:: Compito A ::
Rispondi a queste domande sul testo sulla politica:
(i) Come si chiamava lo strumento che permetteva al popolo di sentirsi al centro delle istanze sociali?
(ii) Che cosa ha preso oggi il posto della piazza?
(iii) Su che cosa corre oggi la comunicazione?
:: Compito B ::
Cita il passo del testo sulla politica tra "Ricordare quella vecchia, oggi" e "qualcosa o qualcuno.", estremi compresi.

:: Testo del documento ::
Tempio Pausania, 10 set. 2017-
C’era una volta….tanti ma tanti anni fa, uno strumento che permetteva al popolo di sentirsi al centro delle istanze sociali, di poter godere dei giusti privilegi e dei vantaggi che portavano ad una vita dignitosa e possibile, senza ricchezze di sovrappiù ma con le nostre voci che bastavano a farci ascoltare e, talvolta, ottenere giustizia. Si chiamava politica, termine straordinario che indicava l’interesse verso il prossimo, affidato a personaggi che ne erano gli esecutori di fatto, designati dal popolo per essere il tramite tra bisogni e soluzioni. Oggi non è rimasto nulla di quella parola e della sua forza intrinseca che ne giustificava la condotta, bella o brutta che fosse, per avallare le vere necessità di un popolo. La politica ha perso il contatto con la gente, a malapena riesce ad assolvere a qualche emergenza, ma ha perso le sue fondamenta perché è diventata inservibile. Oggettivamente e disumanamente inservibile.
Ricordare quella vecchia, oggi nostalgica, maniera di legiferare nell’interesse della popolazione, è tremendo e induce tutti al rimpianto, alle antiche cavalcate tra risse dialettiche e le piazze che erano la solenne dimostrazione dell’unione tra persone, spinte da una causa di giustizia e luoghi per ribadire il dissenso verso qualcosa o qualcuno.
Oggi la piazza non esiste più, meglio un monitor e la virtuale distanza tra il percepibile e il reale, abissi, montagne insormontabili che hanno reso tutti apatici e insensibili alla lotta. La comunicazione corre sulla rete, immediata ma ferocemente lontana dalle orecchie che sono pronte quanto meno ad ascoltare. Gli orti non sono più comuni, meglio un piccolo terreno dove ci pianto qualche piccolo seme e aspetto che cresca una piantina. Tutto viene affidato ad una tastiera, compreso il consenso politico, e pochissimi riescono a colpire l’attenzione generale proponendo di fatto alternative serie a questo new deal del sistema liberista che sta inghiottendo ogni residua briciola di democrazia. Dove sta la democrazia? Analizziamo questa parola e proviamo tutti a riflettere quali siano oggi gli strumenti democratici di cui dispone il popolo.

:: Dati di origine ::
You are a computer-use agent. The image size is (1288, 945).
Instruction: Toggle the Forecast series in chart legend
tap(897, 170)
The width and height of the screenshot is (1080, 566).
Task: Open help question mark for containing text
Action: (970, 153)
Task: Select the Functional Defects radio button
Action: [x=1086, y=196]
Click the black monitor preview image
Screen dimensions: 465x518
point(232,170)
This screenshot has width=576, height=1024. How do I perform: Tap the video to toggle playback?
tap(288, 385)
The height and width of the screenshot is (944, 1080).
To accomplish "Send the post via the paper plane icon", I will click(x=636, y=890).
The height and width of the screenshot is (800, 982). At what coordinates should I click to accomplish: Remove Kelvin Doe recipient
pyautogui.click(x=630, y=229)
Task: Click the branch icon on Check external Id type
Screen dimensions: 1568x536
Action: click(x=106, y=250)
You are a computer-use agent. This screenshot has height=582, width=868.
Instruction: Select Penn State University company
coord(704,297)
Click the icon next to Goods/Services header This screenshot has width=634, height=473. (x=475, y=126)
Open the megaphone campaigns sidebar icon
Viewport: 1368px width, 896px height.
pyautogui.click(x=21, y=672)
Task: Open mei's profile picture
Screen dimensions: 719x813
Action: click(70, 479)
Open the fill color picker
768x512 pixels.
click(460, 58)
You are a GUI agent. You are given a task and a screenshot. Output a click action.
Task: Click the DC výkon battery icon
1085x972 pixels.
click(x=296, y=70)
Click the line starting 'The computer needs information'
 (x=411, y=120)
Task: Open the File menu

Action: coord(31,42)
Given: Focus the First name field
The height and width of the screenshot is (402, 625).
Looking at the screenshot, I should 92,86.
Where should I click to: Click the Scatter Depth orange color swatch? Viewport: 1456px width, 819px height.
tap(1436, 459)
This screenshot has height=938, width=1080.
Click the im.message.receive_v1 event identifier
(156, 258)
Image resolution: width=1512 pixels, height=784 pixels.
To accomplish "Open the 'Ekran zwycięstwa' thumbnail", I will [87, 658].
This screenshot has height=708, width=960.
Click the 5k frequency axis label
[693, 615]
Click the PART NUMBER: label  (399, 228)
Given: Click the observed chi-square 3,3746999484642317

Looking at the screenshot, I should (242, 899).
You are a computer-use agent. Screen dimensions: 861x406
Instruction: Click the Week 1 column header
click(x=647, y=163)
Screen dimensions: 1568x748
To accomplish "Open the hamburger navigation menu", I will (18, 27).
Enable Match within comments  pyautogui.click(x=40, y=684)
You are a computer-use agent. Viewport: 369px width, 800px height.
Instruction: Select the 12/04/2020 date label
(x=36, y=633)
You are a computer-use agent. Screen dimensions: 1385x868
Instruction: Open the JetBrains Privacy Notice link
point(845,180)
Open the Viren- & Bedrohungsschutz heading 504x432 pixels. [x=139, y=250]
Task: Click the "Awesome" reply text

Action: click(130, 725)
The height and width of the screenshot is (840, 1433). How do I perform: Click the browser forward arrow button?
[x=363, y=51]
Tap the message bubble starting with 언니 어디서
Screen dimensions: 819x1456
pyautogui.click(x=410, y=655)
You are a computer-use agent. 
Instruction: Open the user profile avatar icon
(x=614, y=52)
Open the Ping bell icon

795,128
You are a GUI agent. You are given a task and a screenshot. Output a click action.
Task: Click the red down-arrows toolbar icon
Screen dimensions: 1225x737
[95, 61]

:: Risultato A ::
(i) Si chiamava politica.
(ii) Un monitor.
(iii) Sulla rete.

:: Risultato B ::
Ricordare quella vecchia, oggi nostalgica, maniera di legiferare nell’interesse della popolazione, è tremendo e induce tutti al rimpianto, alle antiche cavalcate tra risse dialettiche e le piazze che erano la solenne dimostrazione dell’unione tra persone, spinte da una causa di giustizia e luoghi per ribadire il dissenso verso qualcosa o qualcuno.